Task directions = Return exactly the span of lines in the following data that opens with the line containing "Viewport: 745px width, 438px" and closes with the line containing "You are a computer-use agent. The image". Include nothing else.

Exercise input =
== Segment start ==
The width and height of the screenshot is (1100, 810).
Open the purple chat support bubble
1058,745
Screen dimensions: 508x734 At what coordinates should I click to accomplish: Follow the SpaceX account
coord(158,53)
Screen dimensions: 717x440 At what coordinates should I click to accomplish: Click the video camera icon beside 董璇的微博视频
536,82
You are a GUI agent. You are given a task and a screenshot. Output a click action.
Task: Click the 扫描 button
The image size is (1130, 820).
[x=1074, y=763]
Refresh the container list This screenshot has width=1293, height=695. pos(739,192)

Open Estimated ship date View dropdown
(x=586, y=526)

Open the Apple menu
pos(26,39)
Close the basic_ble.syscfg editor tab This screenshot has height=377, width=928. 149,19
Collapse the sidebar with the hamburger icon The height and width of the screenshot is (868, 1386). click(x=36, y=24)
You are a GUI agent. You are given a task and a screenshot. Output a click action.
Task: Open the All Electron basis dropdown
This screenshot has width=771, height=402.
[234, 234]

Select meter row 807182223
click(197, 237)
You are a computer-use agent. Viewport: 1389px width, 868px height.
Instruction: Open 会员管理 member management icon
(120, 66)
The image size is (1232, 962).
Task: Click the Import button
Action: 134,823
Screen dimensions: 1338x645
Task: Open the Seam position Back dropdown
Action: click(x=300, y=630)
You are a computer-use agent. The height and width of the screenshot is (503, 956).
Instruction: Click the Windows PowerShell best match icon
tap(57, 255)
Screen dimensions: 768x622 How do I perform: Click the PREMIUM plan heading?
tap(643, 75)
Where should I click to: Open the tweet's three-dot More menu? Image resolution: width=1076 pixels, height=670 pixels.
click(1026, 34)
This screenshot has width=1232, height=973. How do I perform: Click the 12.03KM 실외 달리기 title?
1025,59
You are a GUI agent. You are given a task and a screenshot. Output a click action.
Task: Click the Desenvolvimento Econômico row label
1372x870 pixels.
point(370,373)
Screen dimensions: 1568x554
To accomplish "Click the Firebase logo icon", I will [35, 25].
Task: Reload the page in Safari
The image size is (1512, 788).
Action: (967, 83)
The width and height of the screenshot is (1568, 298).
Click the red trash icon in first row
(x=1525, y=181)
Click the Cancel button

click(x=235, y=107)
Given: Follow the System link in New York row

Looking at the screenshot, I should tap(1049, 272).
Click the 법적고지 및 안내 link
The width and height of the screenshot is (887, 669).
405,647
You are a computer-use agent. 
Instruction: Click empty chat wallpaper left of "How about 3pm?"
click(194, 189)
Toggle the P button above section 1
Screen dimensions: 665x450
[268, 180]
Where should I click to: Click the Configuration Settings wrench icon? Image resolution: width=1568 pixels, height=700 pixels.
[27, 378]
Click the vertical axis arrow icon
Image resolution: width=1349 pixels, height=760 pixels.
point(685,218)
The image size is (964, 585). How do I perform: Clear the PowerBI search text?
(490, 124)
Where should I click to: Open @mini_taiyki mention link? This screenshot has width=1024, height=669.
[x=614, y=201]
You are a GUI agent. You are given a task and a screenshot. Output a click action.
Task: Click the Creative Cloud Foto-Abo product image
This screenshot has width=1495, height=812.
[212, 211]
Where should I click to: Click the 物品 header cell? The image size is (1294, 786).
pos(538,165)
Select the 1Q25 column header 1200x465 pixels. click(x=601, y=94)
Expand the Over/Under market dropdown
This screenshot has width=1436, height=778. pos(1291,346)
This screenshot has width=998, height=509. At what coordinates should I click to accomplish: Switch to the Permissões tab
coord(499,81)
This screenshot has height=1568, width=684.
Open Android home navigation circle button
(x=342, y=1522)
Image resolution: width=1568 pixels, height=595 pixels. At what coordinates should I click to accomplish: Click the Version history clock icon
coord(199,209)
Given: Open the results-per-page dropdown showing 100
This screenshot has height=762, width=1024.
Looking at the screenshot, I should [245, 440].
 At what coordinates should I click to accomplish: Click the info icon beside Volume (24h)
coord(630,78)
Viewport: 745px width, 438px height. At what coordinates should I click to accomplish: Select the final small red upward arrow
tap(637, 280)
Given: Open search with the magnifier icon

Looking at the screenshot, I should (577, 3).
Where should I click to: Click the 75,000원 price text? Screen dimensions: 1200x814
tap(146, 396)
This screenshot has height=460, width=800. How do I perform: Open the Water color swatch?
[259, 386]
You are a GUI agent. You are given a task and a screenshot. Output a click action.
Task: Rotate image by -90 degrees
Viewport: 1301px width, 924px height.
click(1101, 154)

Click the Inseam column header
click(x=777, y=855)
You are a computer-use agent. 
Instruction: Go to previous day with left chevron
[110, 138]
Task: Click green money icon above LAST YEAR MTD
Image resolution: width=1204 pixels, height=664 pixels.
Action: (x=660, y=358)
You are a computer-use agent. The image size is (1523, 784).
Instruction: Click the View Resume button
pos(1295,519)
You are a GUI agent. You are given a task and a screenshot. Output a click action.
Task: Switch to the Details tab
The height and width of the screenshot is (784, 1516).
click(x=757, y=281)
== Segment end ==
Finished task =
Viewport: 745px width, 438px height. At what coordinates should I click to accomplish: Select the final small red upward arrow
tap(637, 280)
Given: Open search with the magnifier icon

Looking at the screenshot, I should (577, 3).
Where should I click to: Click the 75,000원 price text? Screen dimensions: 1200x814
tap(146, 396)
This screenshot has height=460, width=800. How do I perform: Open the Water color swatch?
[259, 386]
You are a GUI agent. You are given a task and a screenshot. Output a click action.
Task: Rotate image by -90 degrees
Viewport: 1301px width, 924px height.
click(1101, 154)

Click the Inseam column header
click(x=777, y=855)
You are a computer-use agent. 
Instruction: Go to previous day with left chevron
[110, 138]
Task: Click green money icon above LAST YEAR MTD
Image resolution: width=1204 pixels, height=664 pixels.
Action: (x=660, y=358)
You are a computer-use agent. The image size is (1523, 784).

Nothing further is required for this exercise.